Toast co-founder and president Steve Fredette also participated in the Series A round along with existing investors including Apollo Global Management co-founder and CEO Marc Rowan; and Donald Moore, former chief culinary officer at The Cheesecake Factory.
Hyphen’s robotic system, simply dubbed The Makeline, takes the place of conventional makelines: kitchen assembly lines in restaurants that allow foodservice teams to quickly and collaboratively prepare items such as pizzas, burritos, and subs.
The Makeline has two parts: a top portion where humans manually prepare orders, and a lower portion that automates the assembly of bowls, salads, and similar items. The latter is specifically meant to fulfill digital orders placed via a restaurant’s website or app, or through third-party delivery services.
Aided by sensors, The Makeline uses AI-based vision to monitor portion quality, accuracy, and size of orders. The system also monitors its inventory of ingredients “down to the gram,” Hyphen co-founder and CEO Stephen Klein tells AFN. When an ingredient runs low, The Makeline will alert the kitchen so a staffer can refill the tray.
Hyphen claims its machines can make 350 meals every hour with 99.9% order accuracy.
Robots take sick breaks, too
It’s hard to exaggerate the difficulties restaurants have faced over the last couple years due to the Covid-19 pandemic.

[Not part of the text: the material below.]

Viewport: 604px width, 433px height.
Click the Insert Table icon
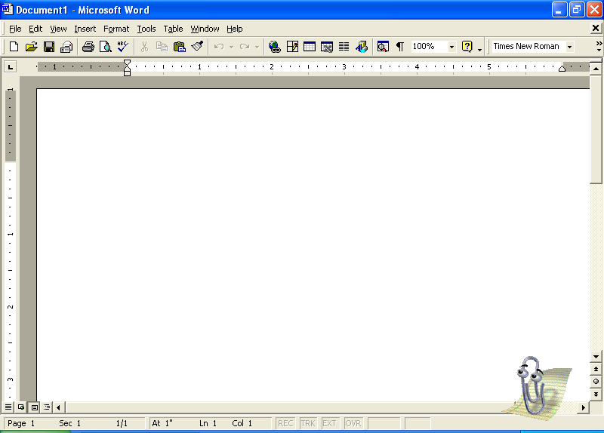[x=310, y=47]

Lockdowns, partial closures, and capacity restrictions took an economic toll on the whole industry. In the US, understaffed restaurants struggle to keep up with order volume, particularly when it comes to juggling in-house orders with the rising number of those placed via digital channels.

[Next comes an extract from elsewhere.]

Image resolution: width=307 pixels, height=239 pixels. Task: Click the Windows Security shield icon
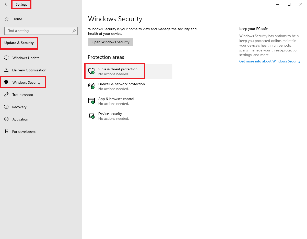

Since the start of the pandemic, restaurant tech companies have promised to aid in the above challenges, using buzzwords like ‘automation,’ ‘efficiency,’ and ‘streamline’ to describe what their products can do for commercial kitchens. Results have been varied, and restaurants are way less likely to adopt a solution if it can’t provide immediate value in an industry where margins are razor thin – even on a good day.
Klein says Hyphen hasn’t gotten any pushback from restaurants about adopting its system, which he says is “not a ‘nice-to-have’ but a need.”
The most important advantage that Hyphen’s solution has over others, according to Klein, is that it’s half-automated, half-manual. Even when the robot part of The Makeline goes down, staffers can still use the system.
Klein likens it to an escalator, which is still operational as a staircase when there’s a problem and it grinds to a halt.
“Robots do take sick breaks, they do go down,” he says. “That’s why it’s important to have a safeguard in place.”
Klein also posits the advantages that Hyphen’s automated makeline setup has over systems that rely on articulating robotic arms, which are expensive and tend to take up more space than most restaurants can part with. He estimates it would take 16 robotic arms and the space of a small apartment to get the throughput of one Hyphen machine.
Finally, since The Makeline’s system monitors ingredients and shares data on how much to prep and when, restaurants could potentially cut down on food waste from inaccurate orders and over-portioning.
“One thing that’s often overlooked is the food costs,” says Klein, adding that these are going up because of inflation. The Makeline “can make sure there’s less food waste because [the] line cook is prepping the right amount of food at the right time,” he adds.
Hyphen will use the Series A funding to expand into new US markets including Seattle, Los Angeles, New York City, San Francisco, and Phoenix. It will also invest some of the funds in R&D for further product development and into hiring new staff in design, engineering, and operations.
Without giving names, Klein says Hyphen’s customer base is mostly made up of salad chains and other restaurants that sell bowl-style meals. The company also has “a co-packer that does pre-packaged salads for a very large grocery” as well as a corporate caterer on its client list, he adds.